I dont know if this is going to work or collapse. If it does work IMO they still need to reduce the debt - current actions are because we are backed into a corner, so that needs to be corrected.

labcomputer · 10 days ago
> Meanwhile it should have less inflationary pressure on domestically produced stuff like housing.

This is pure fantasy. A weak dollar makes it more affordable for foreign capital to buy US assets, yes, including housing. The president himself recently admitted on video that he plans to make house prices rise.

labcomputer commented on Thirty Years of the Square Kilometre Array   physicsworld.com/a/thirty... · Posted by u/mooreds
Etheryte · 12 days ago
This makes no sense though? Given the Nyquist theorem, simply increasing sampling frequency past a certain step doesn't change the outcome.
labcomputer · 12 days ago
Actually, it does. You can decimate the higher sample rate to increase dynamic range and S/N ratio.

Also, for direct down conversion, you can get better mirror frequency rejection by oversampling and filtering in software.

labcomputer commented on Time Station Emulator   github.com/kangtastic/tim... · Posted by u/FriedPickles
McGlockenshire · 13 days ago
This is pretty darn cool, but I have to say I was somewhat let down by the WWVB signal. I was expecting the entire audible range instead of simply the extracted data. That being said, that's also really darn cool.

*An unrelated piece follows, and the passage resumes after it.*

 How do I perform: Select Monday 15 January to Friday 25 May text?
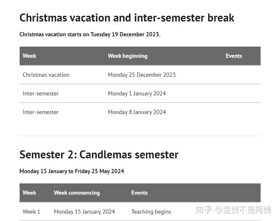(x=72, y=171)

I find the WWV/WWVB droning soothing somehow.

labcomputer · 13 days ago
Err… WWVB has no audio range. The carrier frequency is only 60 kHz. It’s effectively a CW signal since the amplitude is only modulated once per second.
labcomputer commented on Heathrow scraps liquid container limit   bbc.com/news/articles/c1e... · Posted by u/robotsliketea
morpheuskafka · 14 days ago
> Correct. In the US, the TSA is just a government jobs program for the lowly skilled or unskilled.

This is oft repeated, but as a federal job, the bar is at least slightly higher than those typical AlliedUniversal/Andy Frain/Etc mall cop guards you see all over the place. I have no doubt that many are incompetent, but I think it is a big unfair that it gets singled out as a "jobs program" given that the bar is on the floor industrywide for security.

An interesting comparison would be FPS, which is the agency that does security checks for federal buildings, also under DHS same as TSA. They are armed despite many of them having an indoor only role (a few do patrol larger campuses outdoors). Thus, I suspect the requirements are somewhat higher. They are generally more thorough in my experience, except for one time where they did not notice one of my shoes got stuck and didn't go through the X ray, which is funny because they insist on all dress shoes being scanned as they have a tiny metal bar inside. The same shoes go through TSA just fine.

labcomputer · 13 days ago
> This is oft repeated, but as a federal job, the bar is at least slightly higher than those typical AlliedUniversal/Andy Frain/Etc mall cop guards you see all over the place.

Cool. So the TSA sucks up all the people slightly overqualified to be mall cops, which prevents them from outcompeting all the barely qualified people for those roles. And thus the barely qualified can have a job as a mall cop.

So, sounds exactly like a jobs program.